I thought I could ask my parents to stay in town for the Friday night, then Saturday during the day I could go to a bunch of groups and meetings, and then spend Saturday evening with M and crash overnight on his couch. Sunday morning I would start with my groups and meetings again, until my parents came home in the afternoon.
I proposed my idea to M, but it was met with an awkward silence. Then, "I'm sorry, Kagie. I just don't think that's a good idea."
"Oh," I said, immediately pissed.
Uh oh, here we go, I thought suddenly. I knew where this was going, didn't I? I told myself to remove my head from my own arse, and try to see things from his perspective, and to empathize - I have done so many things wrong to this guy, and hurt him so much! Get out of your own ass, Kg!
But I'm sober now, fuck you! I thought back.
Yeah, but you are the girl who cried suicide, you fuck retard. You gotta earn back your stripes.

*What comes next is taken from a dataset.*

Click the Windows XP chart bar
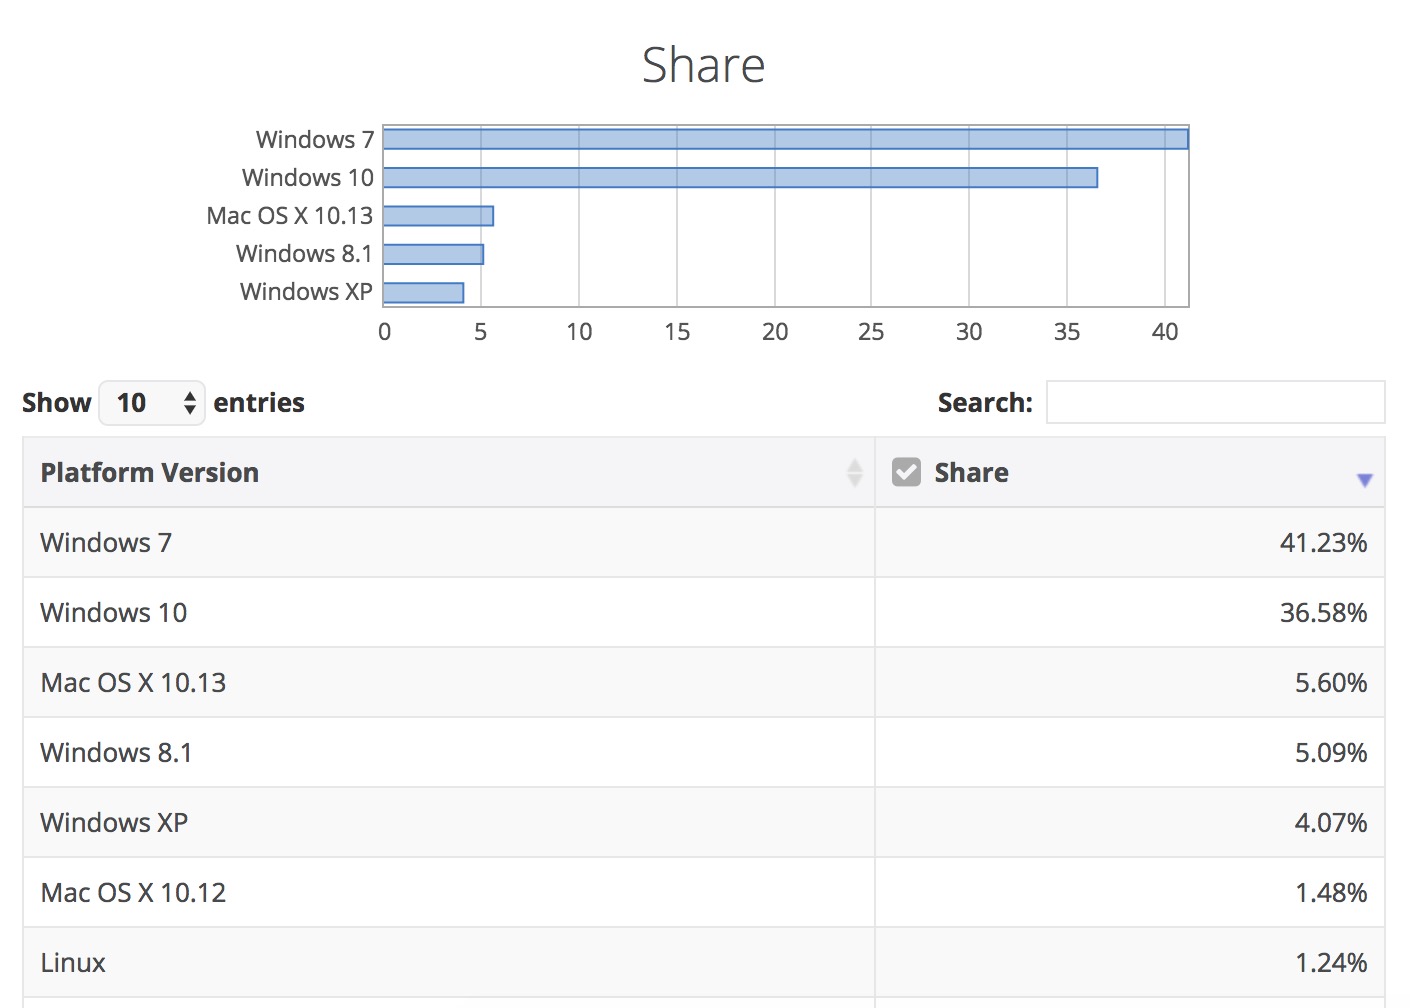 (x=423, y=292)
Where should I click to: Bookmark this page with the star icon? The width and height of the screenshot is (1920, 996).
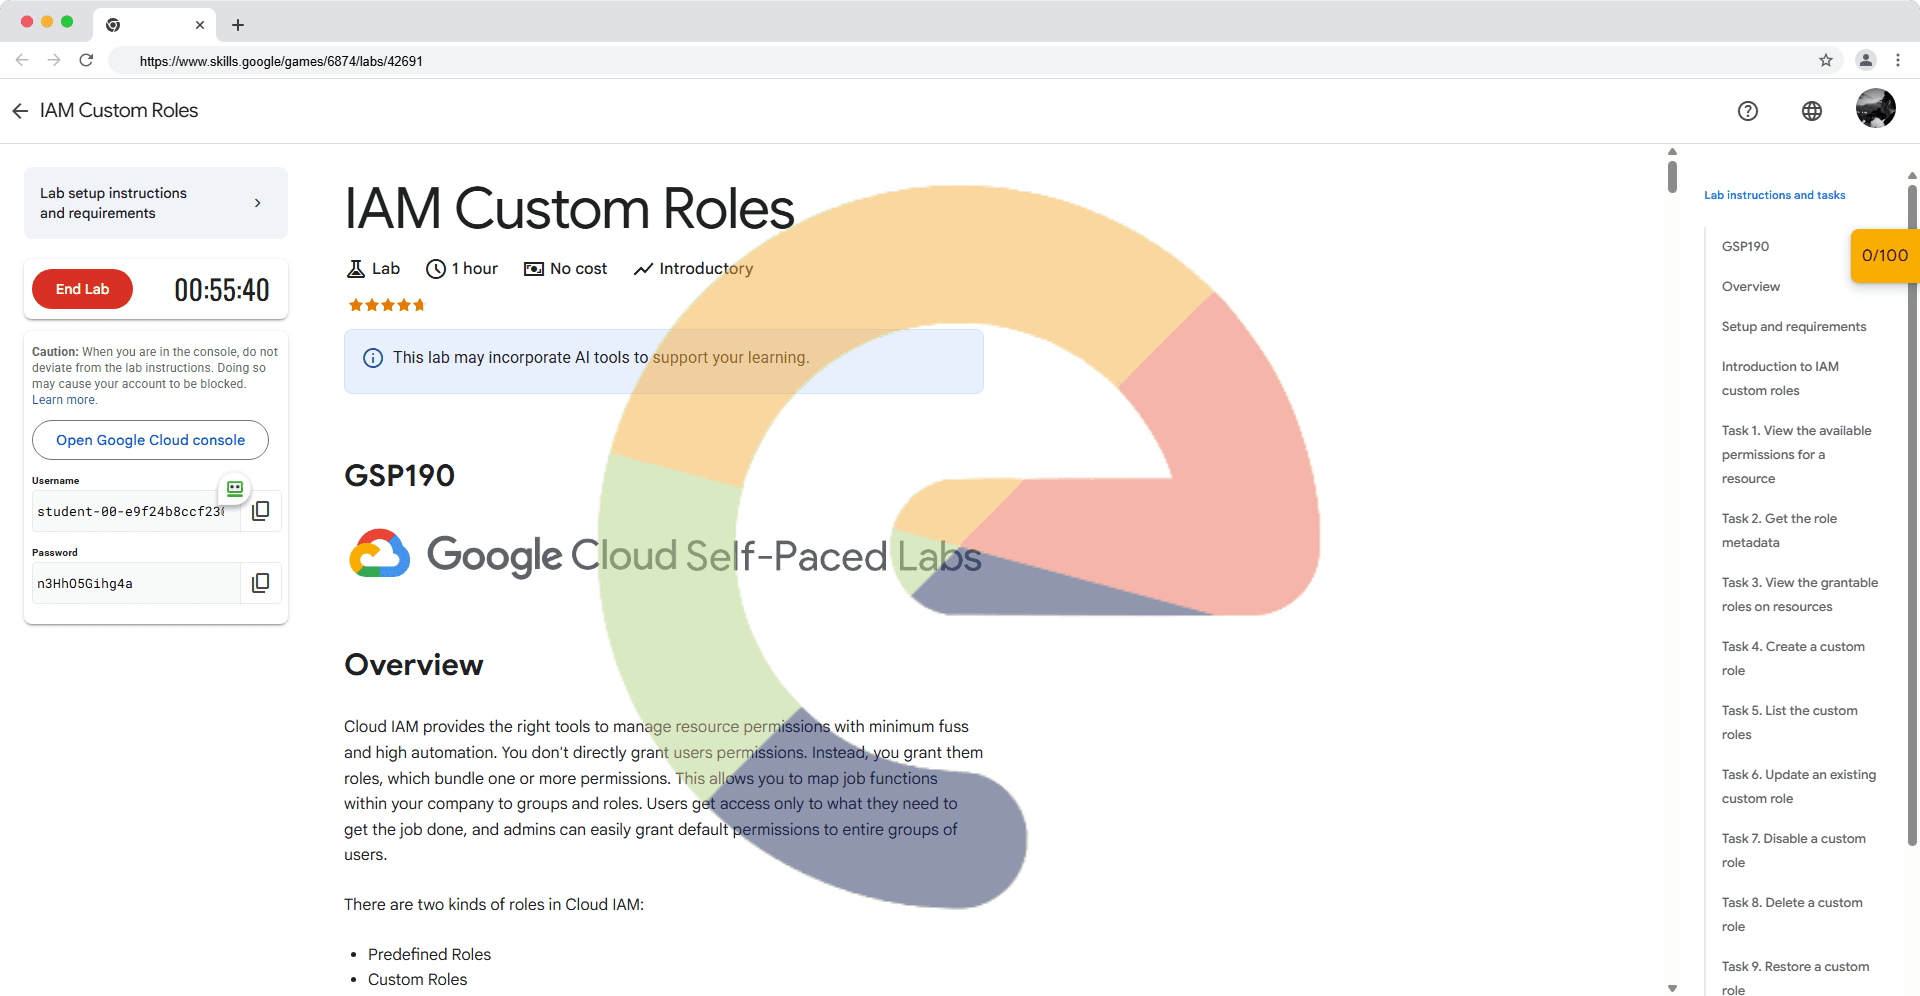click(1825, 61)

So I am currently watching myself closely, and watching for signs of trouble. Sure enough, my thinking has tried to go there - my feelings are hurt, he said I couldn't stay there so he must not love me anymore, I want to hurt him back, etc, etc. All the ugly shit that I sifted through over the weekend, only I didn't realize I was doing it then. Then, I was the victim, and I had tunnel vision - all I could see was my own hurt.
So now, while my feelings are still a bit raw, let's do this thing. Let's hop into M's shoes and have a looksie, shall we, Kagie? Why would M think it not a good idea for you to stay at his house this weekend?
I don't have time to make the list alphabetical:
- You might drink
- You might use
- You might barf
- You might run away
- You might attempt suicide
- You might try to go take off your clothes for money
- You and he are just friends, you can't just announce you're spending the fucking night
- Maybe he has other plans
- He's not your goddamn baby-sitter, or your mum
- He prolly doesn't want to be responsible for someone as bonkers as you
- Look at how you have acted in his house before
- You're a right pain in the arse
Gee, I feel tons better.
Ha ha! Just kidding. For some reason, I actually do. I wouldn't want to baby-sit my sorry ass either, I'm fucking NUTS.
I do feel sorry for my parents, though.
They don't have a choice. They're stuck with me.